Excerpted data
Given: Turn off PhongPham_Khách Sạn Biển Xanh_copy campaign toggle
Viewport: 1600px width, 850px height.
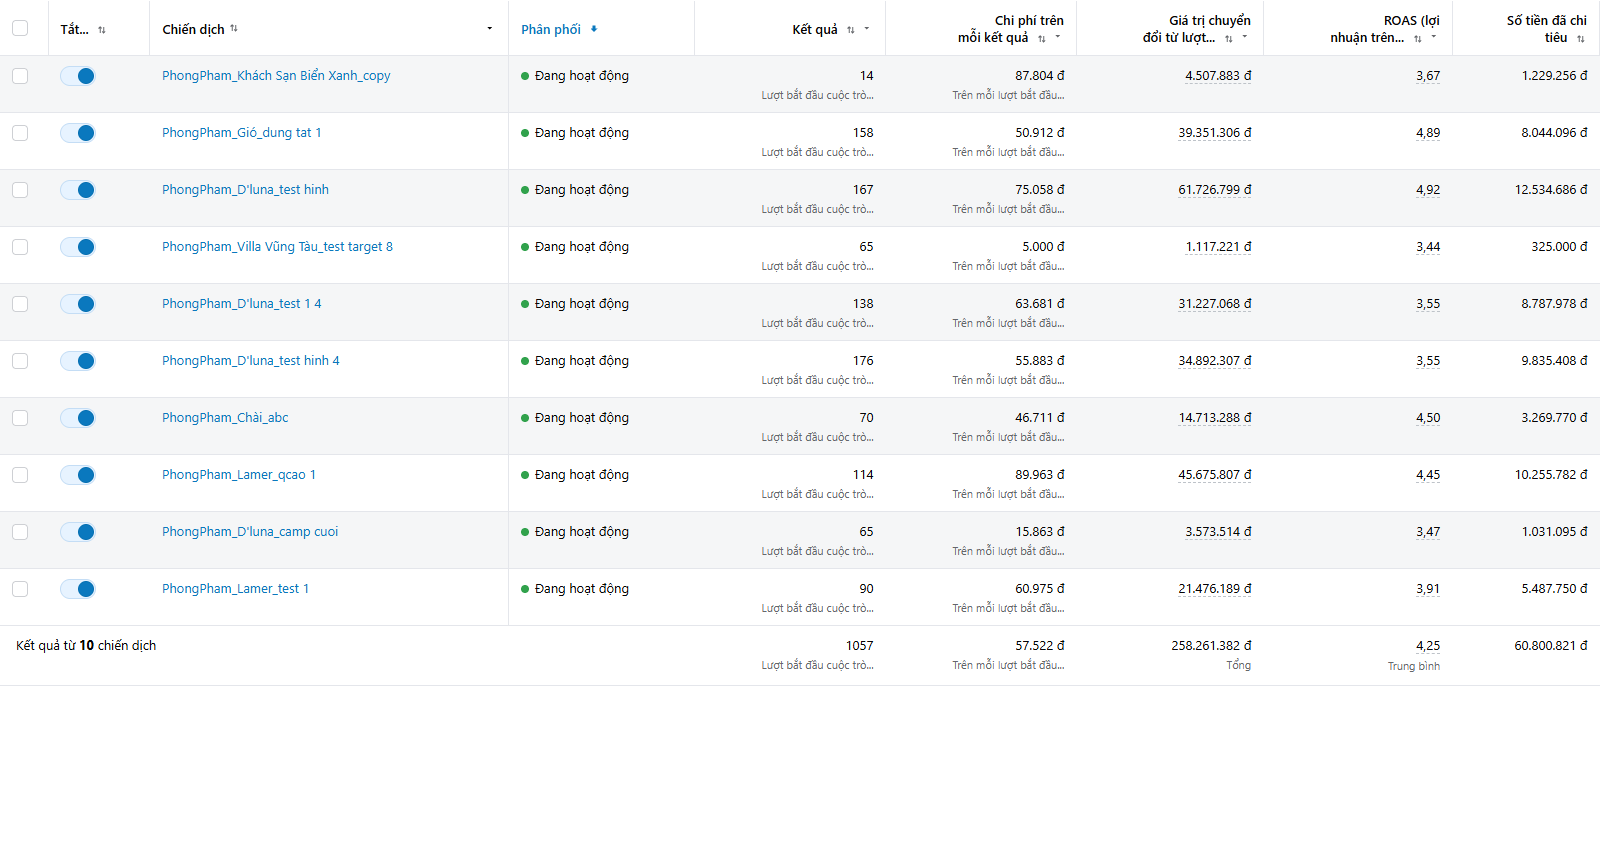Looking at the screenshot, I should point(78,76).
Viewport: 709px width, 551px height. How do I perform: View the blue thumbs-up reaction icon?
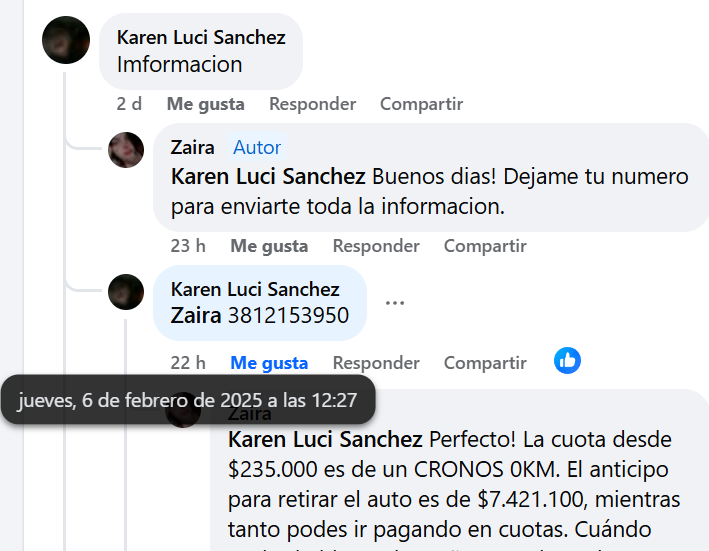[567, 361]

Your assignment
Copy each entry exactly, with no pictures.

Written solution
Given: Turn off PhongPham_Khách Sạn Biển Xanh_copy campaign toggle
Viewport: 1600px width, 850px height.
Looking at the screenshot, I should point(78,76).
Viewport: 709px width, 551px height. How do I perform: View the blue thumbs-up reaction icon?
[567, 361]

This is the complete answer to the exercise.